God on the other hand sees the big picture. He knows what good a particular trial can bring about on both a global and a personal level. One deeply personal example for me is the Holocaust. So many of my ancestors died in the gas chambers at Auschwitz. Such unspeakable human suffering is painful and difficult to fathom. I know many whose faith in God was irrevocably shattered because they could not understand how he allowed such suffering. And yet… one sees the state of Israel emerging as a result of the war. One sees the gathering accelerating as God’s hand moves. One sees the spread of international human rights and the increasing protection of liberty throughout the world. I don’t claim to know the full answer to “why,” but I have the humility to accept that it is part of God’s plan.

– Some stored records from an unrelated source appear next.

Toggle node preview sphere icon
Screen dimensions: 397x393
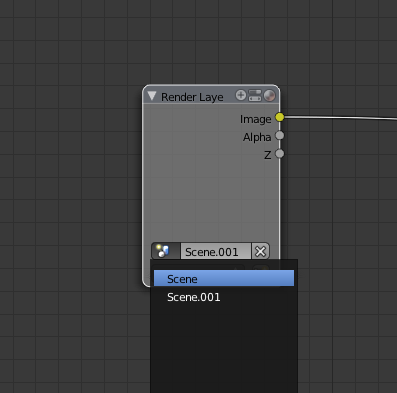tap(269, 95)
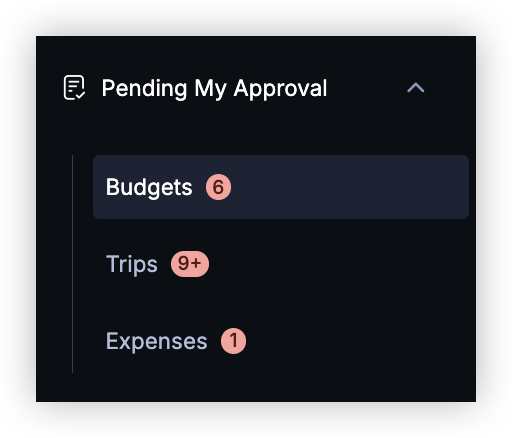Image resolution: width=512 pixels, height=438 pixels.
Task: Open the Trips approval list
Action: click(281, 264)
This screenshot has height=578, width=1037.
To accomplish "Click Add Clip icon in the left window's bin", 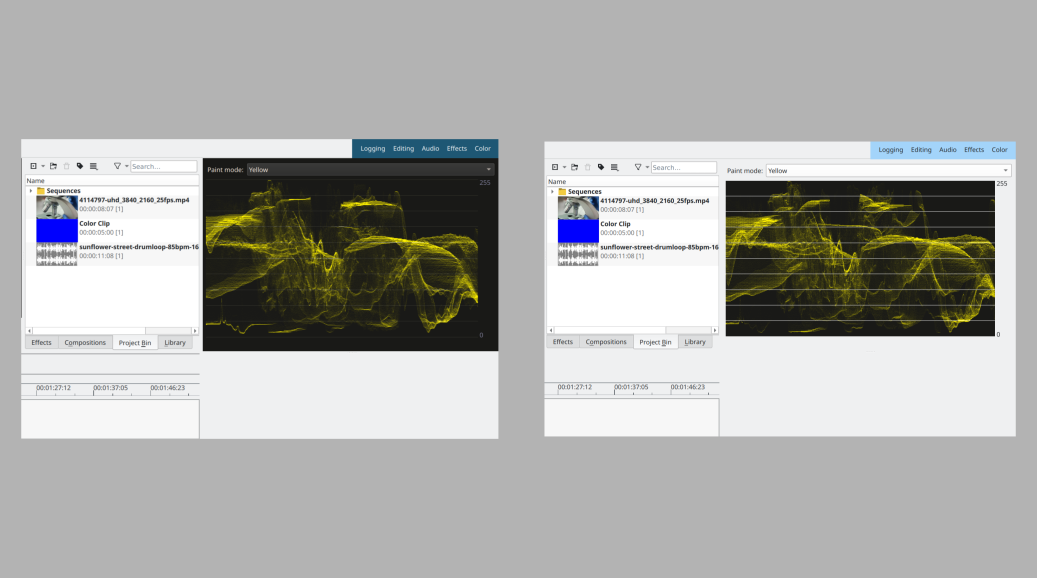I will tap(34, 167).
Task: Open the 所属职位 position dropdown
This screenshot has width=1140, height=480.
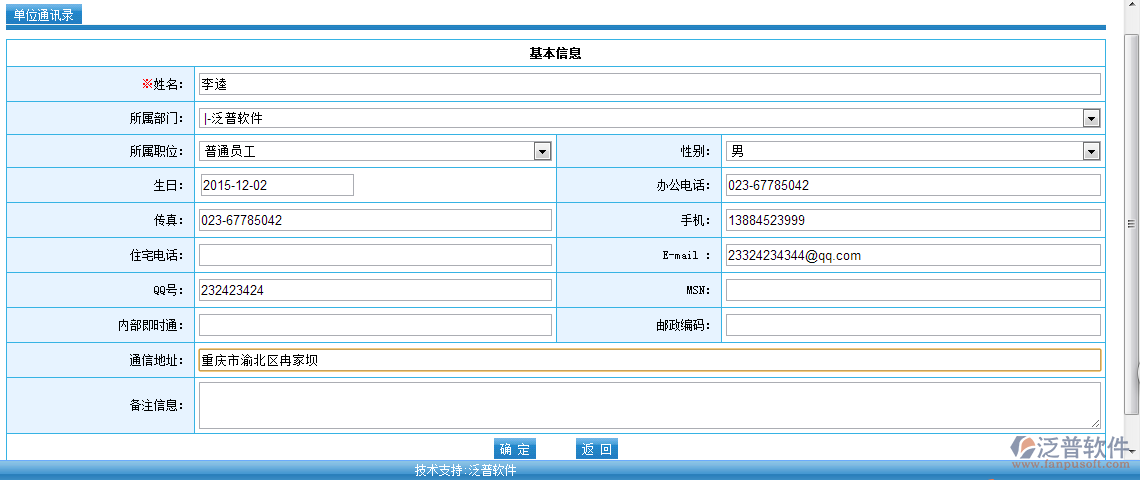Action: (542, 151)
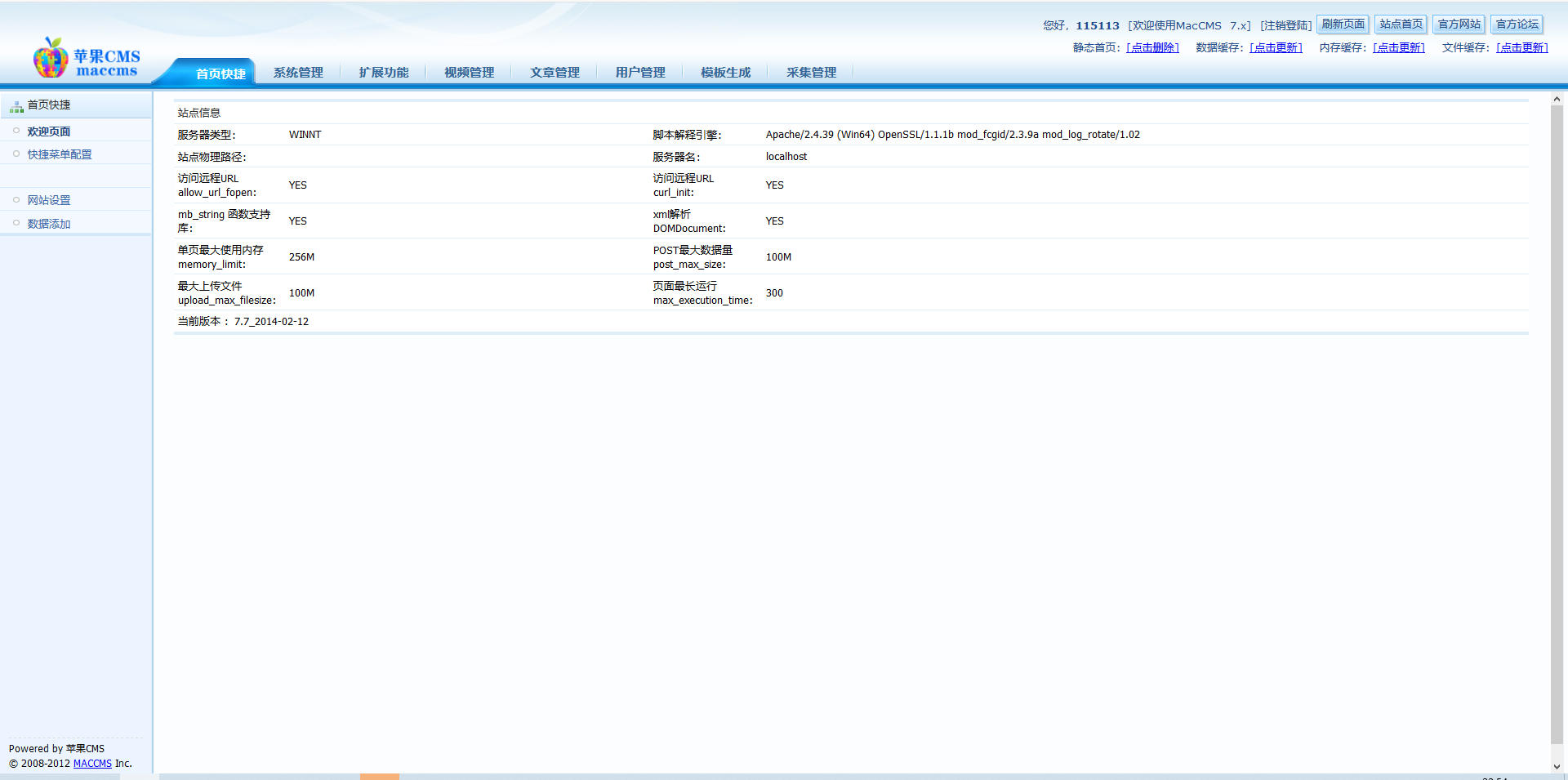
Task: Open 快捷菜单配置 in the sidebar
Action: (60, 154)
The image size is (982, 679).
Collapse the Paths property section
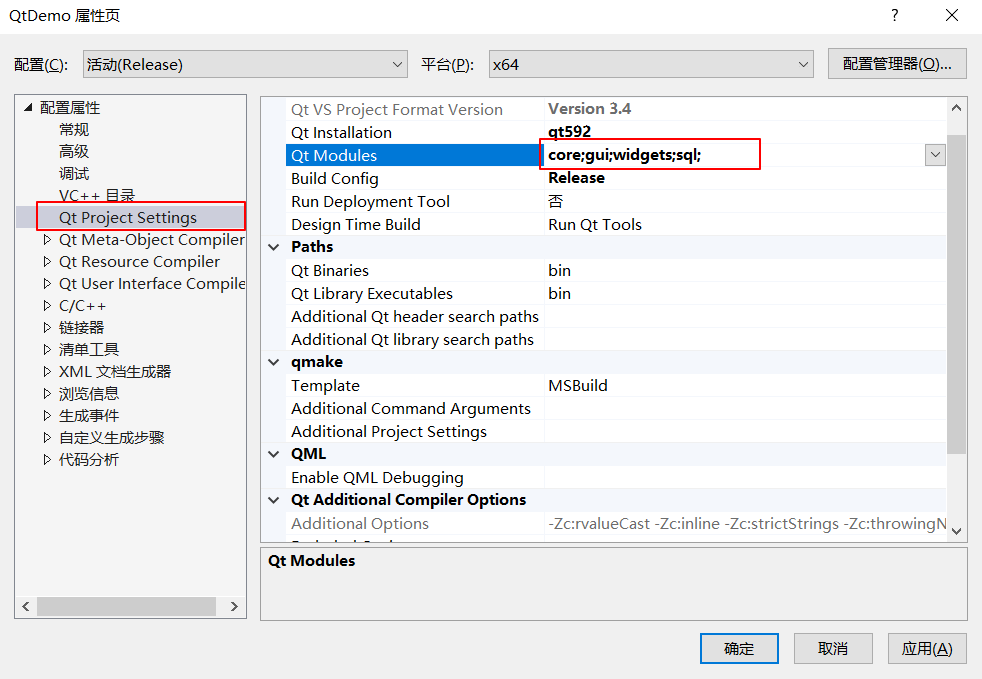click(x=274, y=247)
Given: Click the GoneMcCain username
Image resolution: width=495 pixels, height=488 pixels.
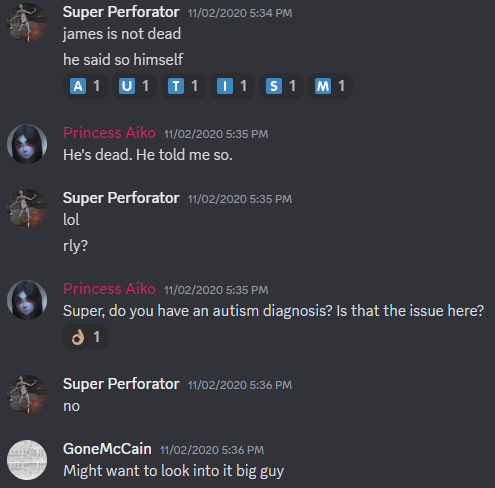Looking at the screenshot, I should pos(107,449).
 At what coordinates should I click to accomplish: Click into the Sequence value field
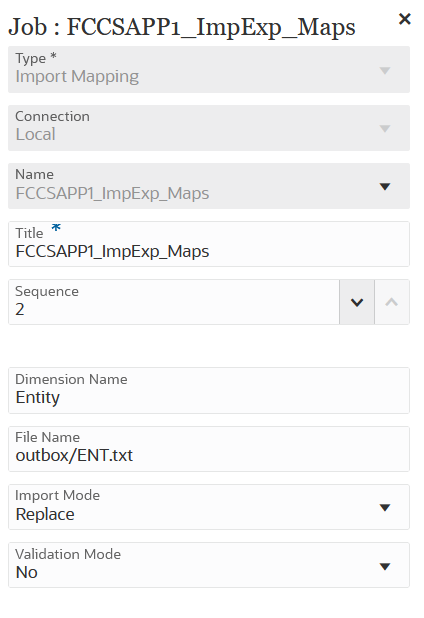tap(174, 302)
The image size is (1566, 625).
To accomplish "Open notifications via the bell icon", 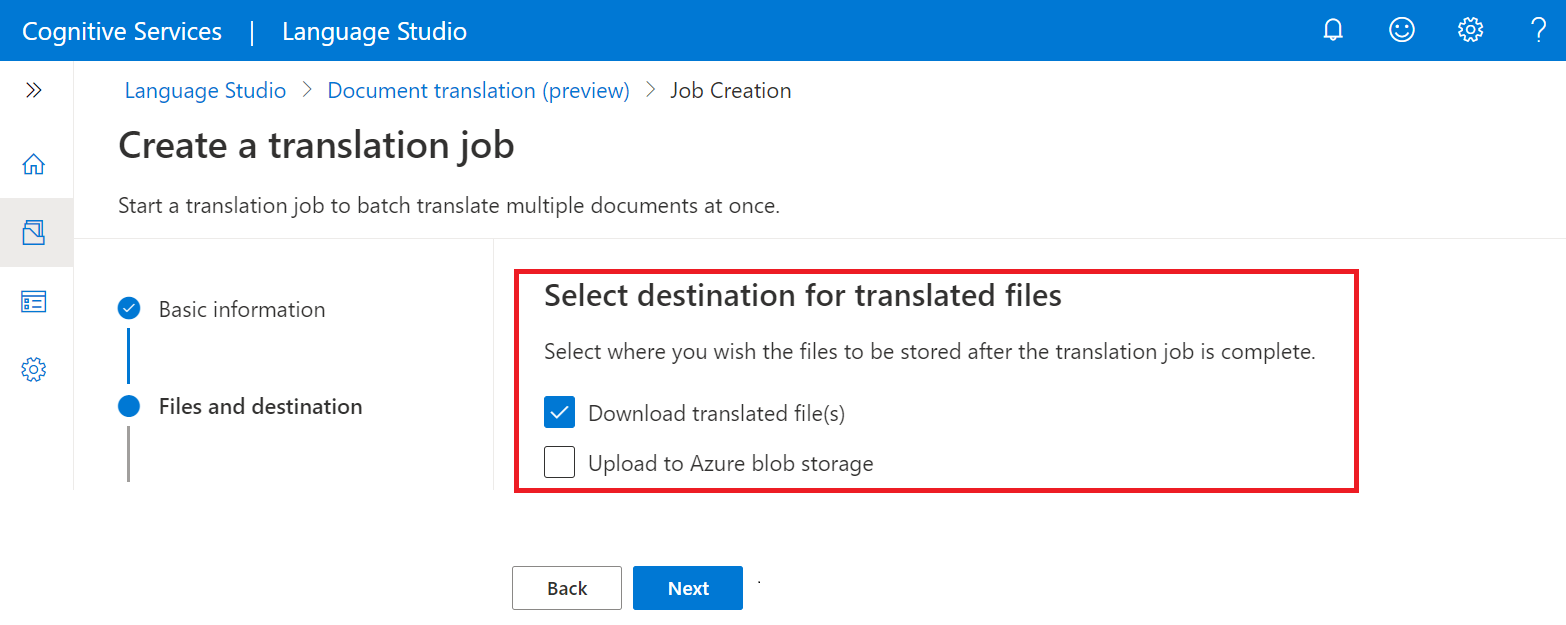I will pos(1333,30).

Because of this experience with the Iraq war peace vigils, I am very reluctant to pray for specific favored policy outcomes. In 2012 I heard some pray that Romney would win the election and others pray that Obama would win. I found this prayer to be akin to sports fans cheering that their prospective teams would win the Superbowl (and equally futile). God sees the bigger picture and he knows in what direction this country should head. Likewise, I don’t think its appropriate to pray that the Supreme Court side with Hobby Lobby in the Contraception mandate cases or take a particular stance on gay marriage.
This isn’t to say that prayer isn’t worthwhile in these areas. However, in praying for our leaders, or for social policy our prayers should be tempered with humility. I have heard several general authorities and leaders of the church for instance pray that the hearts of our leaders be softened that they may be able to listen to the light of Christ that is within them. I find this to be a much more appropriate prayer than wishing for a particular result.
In doing so, I believe those leaders are modeling their prayer after the Lord’s manner of prayer. In all that he did, he prayed that the will of God be done. Christ prayed that those around him would be strengthened and comforted, but not for particular outcomes in their trials. If Christ–the Son of God, the Messiah and the God of Israel–had such humility throughout his mortal ministry, then so should we.
I also am also not suggesting that believers simply sit on the sidelines and wait to see what happens. Far from it. Disciples of Christ should act vigorously to change the society around them. Disciples should speak out for what they believe to be true and not back down in the face of opposition.
But in prayer, our attitude should be one of submission and humility:Thy will be done on earth as it is in heaven.